Mengusung lima tema utama keberlanjutan dan ditambah dengan Tokyo 2020 Sustainable Sourcing Code untuk memastikan penerapan keberlanjutan dalam seluruh rantai suplai kegiatan, Tokyo 2020 menunjukkan sebuah permulaan untuk Olimpiade yang lebih berkelanjutan.
View this post on Instagram
Pada bagian “bebas-sampah”, elemen kunci pada Olimpiade dibuat dari barang-barang daur ulang. Ranjang perorangan di dalam wilayah Olympics Village terbuat dari bahan kardus. Semuanya akan didaur ulang setelah acara, termasuk kasur yang digunakan.

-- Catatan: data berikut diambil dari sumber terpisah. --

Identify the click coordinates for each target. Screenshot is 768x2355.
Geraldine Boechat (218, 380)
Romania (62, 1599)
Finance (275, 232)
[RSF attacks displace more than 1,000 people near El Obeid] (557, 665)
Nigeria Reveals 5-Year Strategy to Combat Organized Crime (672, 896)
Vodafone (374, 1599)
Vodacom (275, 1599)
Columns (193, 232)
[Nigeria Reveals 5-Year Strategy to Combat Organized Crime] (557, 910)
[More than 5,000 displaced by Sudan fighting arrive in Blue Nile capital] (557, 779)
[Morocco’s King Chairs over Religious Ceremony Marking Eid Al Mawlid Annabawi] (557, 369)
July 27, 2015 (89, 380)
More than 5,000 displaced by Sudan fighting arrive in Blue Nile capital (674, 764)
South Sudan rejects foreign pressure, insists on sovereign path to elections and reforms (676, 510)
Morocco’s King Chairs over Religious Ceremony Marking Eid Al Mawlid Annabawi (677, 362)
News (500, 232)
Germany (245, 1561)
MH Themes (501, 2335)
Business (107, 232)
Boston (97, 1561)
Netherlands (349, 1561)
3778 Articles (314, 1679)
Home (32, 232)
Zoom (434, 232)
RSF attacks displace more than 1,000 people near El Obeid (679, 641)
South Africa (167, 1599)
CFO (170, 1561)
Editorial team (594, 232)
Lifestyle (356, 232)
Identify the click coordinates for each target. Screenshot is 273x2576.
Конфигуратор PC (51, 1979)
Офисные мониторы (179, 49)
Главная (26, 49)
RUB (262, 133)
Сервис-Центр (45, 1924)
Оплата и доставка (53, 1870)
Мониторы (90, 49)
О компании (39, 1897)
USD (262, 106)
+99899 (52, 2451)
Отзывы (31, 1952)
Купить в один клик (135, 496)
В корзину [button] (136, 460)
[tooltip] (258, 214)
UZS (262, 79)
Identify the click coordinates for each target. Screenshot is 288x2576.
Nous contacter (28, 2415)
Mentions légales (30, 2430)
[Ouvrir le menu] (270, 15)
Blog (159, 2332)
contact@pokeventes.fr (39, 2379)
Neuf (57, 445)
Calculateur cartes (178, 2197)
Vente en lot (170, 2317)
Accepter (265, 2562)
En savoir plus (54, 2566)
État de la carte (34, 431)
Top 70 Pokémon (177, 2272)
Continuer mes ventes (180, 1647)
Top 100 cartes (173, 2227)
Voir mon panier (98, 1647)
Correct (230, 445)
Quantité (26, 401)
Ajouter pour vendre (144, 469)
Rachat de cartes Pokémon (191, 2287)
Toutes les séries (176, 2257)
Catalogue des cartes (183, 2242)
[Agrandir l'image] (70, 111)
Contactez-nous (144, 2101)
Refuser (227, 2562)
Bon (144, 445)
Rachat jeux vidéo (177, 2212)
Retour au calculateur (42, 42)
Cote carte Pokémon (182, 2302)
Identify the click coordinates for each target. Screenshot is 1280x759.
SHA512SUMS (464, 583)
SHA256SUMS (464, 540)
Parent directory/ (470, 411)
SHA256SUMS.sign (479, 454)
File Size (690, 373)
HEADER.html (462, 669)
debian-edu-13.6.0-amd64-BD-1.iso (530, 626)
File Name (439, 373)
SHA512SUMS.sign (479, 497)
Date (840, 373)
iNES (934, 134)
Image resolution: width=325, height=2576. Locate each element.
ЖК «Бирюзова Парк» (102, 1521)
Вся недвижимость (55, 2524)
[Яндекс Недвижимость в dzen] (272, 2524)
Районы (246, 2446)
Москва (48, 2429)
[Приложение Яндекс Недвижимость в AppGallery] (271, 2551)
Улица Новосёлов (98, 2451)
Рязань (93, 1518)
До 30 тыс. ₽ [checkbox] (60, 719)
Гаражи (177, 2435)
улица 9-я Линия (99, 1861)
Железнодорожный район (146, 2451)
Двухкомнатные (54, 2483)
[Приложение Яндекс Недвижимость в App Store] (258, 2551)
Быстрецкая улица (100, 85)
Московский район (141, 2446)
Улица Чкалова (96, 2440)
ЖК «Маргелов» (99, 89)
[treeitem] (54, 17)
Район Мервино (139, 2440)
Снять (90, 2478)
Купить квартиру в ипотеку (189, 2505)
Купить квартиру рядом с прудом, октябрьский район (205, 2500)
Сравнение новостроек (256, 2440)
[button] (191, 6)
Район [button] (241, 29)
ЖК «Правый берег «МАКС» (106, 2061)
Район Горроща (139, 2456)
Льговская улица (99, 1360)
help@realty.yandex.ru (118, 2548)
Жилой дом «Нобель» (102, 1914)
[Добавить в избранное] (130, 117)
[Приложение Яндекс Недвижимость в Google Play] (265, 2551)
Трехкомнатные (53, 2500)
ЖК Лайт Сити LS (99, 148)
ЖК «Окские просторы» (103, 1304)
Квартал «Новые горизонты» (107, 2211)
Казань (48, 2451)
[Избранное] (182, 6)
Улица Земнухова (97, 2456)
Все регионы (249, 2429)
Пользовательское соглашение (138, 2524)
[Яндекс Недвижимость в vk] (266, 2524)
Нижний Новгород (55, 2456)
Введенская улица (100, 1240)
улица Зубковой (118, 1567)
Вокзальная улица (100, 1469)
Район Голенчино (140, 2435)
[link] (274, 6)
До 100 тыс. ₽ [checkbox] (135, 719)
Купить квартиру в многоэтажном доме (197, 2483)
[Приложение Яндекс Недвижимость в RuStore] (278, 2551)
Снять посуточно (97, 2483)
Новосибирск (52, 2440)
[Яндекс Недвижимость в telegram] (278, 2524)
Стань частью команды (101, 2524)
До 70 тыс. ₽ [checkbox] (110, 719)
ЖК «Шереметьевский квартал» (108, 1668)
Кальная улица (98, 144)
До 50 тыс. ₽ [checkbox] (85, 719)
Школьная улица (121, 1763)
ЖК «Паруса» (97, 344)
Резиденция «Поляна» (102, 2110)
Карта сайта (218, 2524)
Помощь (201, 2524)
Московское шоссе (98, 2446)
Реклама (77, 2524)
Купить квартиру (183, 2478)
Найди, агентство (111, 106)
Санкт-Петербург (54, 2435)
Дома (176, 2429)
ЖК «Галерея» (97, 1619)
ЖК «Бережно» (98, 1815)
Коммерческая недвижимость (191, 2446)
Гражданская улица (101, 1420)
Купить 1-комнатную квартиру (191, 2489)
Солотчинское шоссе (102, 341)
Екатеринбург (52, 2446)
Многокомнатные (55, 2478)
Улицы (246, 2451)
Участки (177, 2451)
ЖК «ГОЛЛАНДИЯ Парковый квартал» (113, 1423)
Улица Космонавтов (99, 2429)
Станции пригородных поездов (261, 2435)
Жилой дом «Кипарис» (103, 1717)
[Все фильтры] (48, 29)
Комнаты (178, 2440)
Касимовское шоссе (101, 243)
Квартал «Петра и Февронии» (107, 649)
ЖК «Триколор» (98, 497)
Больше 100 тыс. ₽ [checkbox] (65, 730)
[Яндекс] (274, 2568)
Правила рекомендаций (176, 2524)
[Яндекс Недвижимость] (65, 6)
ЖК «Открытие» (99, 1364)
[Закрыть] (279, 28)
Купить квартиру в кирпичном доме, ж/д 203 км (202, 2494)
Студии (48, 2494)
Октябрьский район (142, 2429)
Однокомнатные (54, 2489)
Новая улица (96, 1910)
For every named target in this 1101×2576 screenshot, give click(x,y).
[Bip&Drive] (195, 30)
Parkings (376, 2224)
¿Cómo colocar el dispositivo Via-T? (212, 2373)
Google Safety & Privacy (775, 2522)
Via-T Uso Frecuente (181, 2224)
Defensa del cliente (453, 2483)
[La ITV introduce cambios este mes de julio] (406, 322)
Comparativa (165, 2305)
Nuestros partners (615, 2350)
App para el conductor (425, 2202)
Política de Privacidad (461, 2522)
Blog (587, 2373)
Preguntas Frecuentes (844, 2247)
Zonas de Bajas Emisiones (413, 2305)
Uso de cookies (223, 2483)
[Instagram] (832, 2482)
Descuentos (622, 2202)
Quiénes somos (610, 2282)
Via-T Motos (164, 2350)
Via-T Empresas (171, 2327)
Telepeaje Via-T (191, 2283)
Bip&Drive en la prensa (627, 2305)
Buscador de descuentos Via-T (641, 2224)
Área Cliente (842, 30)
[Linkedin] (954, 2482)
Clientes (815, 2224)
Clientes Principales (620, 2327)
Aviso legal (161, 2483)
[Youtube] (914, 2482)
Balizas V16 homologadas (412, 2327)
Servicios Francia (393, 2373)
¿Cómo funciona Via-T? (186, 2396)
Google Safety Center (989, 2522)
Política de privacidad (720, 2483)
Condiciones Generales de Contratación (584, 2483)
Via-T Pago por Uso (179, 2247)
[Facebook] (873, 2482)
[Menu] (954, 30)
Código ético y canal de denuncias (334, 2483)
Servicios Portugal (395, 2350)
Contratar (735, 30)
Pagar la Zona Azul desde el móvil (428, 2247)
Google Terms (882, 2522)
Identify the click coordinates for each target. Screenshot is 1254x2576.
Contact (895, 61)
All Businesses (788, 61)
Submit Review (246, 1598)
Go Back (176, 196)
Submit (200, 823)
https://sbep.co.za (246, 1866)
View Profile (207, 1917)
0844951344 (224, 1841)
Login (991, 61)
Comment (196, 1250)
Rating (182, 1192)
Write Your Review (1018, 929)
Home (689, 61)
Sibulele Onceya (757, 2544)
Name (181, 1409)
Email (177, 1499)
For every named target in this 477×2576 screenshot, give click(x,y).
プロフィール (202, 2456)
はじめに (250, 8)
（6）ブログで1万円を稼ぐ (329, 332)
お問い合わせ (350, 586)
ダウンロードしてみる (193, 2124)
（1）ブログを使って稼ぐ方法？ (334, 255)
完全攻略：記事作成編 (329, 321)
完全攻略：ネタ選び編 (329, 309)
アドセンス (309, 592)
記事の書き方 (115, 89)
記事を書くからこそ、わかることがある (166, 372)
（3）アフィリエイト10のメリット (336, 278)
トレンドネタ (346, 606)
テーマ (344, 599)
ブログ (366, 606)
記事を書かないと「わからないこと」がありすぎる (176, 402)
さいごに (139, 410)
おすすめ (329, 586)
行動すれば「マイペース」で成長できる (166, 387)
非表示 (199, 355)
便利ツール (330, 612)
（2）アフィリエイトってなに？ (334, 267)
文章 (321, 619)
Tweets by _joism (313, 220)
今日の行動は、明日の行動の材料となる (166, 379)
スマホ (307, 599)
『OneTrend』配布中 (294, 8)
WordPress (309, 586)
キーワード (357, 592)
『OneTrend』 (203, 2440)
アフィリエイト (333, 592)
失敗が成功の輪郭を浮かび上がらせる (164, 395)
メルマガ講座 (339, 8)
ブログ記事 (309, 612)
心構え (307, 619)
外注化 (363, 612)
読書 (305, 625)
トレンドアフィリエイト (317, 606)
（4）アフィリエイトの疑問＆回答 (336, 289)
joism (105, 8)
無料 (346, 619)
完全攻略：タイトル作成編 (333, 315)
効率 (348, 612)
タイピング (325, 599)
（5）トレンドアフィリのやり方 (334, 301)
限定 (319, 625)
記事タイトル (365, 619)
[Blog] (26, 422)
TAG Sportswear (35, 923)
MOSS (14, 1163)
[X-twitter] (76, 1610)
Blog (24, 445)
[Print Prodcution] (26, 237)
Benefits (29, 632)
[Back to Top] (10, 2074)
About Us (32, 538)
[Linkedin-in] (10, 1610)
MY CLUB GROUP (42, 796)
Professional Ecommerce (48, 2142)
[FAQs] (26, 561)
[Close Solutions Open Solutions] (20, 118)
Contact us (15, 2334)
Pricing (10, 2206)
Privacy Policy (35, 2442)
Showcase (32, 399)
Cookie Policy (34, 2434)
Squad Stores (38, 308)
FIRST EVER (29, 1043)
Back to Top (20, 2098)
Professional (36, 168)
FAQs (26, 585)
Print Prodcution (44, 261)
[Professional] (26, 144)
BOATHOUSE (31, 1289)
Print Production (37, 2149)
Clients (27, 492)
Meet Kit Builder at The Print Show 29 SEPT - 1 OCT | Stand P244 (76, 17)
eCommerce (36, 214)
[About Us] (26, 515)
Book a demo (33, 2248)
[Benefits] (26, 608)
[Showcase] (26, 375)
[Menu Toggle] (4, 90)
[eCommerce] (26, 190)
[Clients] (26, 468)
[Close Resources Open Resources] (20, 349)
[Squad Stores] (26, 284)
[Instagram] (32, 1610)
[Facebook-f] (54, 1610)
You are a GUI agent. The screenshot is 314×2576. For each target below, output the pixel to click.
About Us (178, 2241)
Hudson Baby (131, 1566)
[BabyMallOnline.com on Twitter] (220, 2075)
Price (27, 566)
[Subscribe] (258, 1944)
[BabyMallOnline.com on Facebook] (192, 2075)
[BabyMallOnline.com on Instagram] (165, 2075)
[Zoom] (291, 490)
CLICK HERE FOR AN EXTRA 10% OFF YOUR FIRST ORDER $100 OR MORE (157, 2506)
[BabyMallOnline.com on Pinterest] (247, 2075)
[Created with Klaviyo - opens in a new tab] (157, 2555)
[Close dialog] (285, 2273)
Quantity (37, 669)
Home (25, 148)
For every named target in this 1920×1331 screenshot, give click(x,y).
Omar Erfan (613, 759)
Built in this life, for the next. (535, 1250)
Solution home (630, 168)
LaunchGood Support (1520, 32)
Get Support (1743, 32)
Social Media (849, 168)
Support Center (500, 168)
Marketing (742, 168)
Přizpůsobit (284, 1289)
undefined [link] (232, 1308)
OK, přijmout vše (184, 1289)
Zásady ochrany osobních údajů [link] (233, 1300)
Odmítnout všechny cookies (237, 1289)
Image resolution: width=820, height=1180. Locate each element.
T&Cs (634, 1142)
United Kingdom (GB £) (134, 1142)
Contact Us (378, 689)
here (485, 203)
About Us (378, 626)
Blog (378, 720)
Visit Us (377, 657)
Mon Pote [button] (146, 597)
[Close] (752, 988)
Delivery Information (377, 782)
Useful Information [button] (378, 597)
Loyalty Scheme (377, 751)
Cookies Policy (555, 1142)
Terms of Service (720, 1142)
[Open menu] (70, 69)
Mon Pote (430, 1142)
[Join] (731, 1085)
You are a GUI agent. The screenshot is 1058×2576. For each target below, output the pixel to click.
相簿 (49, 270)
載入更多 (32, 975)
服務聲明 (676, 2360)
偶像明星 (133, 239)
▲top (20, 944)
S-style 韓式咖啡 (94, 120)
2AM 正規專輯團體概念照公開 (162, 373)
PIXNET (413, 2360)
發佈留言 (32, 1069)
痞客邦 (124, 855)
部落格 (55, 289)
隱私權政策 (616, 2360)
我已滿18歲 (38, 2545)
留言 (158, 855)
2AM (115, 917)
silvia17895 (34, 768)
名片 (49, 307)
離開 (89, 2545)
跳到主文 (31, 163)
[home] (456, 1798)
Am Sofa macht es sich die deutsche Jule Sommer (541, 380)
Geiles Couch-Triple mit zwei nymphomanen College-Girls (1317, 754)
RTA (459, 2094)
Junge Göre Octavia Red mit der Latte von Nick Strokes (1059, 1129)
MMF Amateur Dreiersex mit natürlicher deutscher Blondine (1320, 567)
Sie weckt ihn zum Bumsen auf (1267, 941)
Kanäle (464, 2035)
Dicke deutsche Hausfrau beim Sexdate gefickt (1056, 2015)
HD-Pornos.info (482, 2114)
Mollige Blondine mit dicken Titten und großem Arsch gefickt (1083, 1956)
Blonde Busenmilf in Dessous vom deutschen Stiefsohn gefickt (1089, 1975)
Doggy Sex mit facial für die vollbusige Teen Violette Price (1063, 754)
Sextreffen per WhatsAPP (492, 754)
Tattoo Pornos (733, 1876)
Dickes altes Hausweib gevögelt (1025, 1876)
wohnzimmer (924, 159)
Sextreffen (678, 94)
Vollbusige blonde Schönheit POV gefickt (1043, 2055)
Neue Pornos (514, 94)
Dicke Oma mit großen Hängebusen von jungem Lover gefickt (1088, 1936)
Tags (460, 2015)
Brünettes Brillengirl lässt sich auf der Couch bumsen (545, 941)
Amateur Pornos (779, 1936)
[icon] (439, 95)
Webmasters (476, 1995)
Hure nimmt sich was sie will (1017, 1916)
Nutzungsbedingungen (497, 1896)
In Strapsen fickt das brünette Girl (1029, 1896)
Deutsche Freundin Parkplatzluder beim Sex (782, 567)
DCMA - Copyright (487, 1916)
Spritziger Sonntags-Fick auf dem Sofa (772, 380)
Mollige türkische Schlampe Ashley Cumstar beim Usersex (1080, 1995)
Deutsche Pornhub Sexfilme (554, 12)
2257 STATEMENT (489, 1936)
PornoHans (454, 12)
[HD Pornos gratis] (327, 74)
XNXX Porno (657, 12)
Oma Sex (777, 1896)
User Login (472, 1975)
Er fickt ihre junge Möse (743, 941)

Seragam untuk para pembawa obor dirancang khusus oleh Daisuke Obana dan terbuat dari bahan botol plastik Coca-Cola yang didaur ulang. Medali para pemenang terbuat dari logam mulia yang diolah kembali dari sampah elektronik. Podium atlet terbuat dari daur ulang sampah plastik yang dihasilkan oleh Procter & Gamble, perusahaan yang menduduki peringkat ke-7 penghasil limbah plastik, menurut Green Matters.
Obor Olimpiade, dirancang oleh Tokujin Yoshioka, terbuat dari limbah konstruksi rumah temporer yang digunakan pasca bencana gempa bumi dan tsunami yang melanda Fukushima di tahun 2011. Relai obor dan kuali yang menampung api Olimpiade dan Paralimpik menggunakan bahan bakar hidrogen dari pembangkit listrik tenaga surya Fukushima, yang juga digunakan untuk memenuhi kebutuhan energi di Olympic Village.
Alih-alih membangun gedung serba-baru sebagai sarana pertandingan, Olimpiade Tokyo 2020 justru mendirikan hanya delapan gedung yang dibangun dari nol menggunakan sumber bahan baku kayu berkelanjutan, sepuluh struktur bangunan temporer, dan 25 gedung yang sudah ada. Struktur-struktur bangunan ini nantinya akan difungsikan sebagai kota bertenaga hidrogen pertama di Jepang yang dilengkapi dengan sekolah, apartemen, pertokoan, dan fasilitas publik lainnya.
Olimpiade Tokyo 2020 juga menggunakan sebanyak mungkin energi terbarukan. Transportasi dalam wilayah Olympic Village, misalnya, didukung oleh serangkaian kendaraan yang sebagian besar bertenaga listrik atau kendaraan hibrida bebas emisi keluaran Toyota. Komite Olimpiade juga berencana membangun “Hutan Olimpiade”, yang terdiri dari 355.000 pepohonan spesies asli di Mali dan Senegal untuk melindungi wilayah tersebut dari kekeringan.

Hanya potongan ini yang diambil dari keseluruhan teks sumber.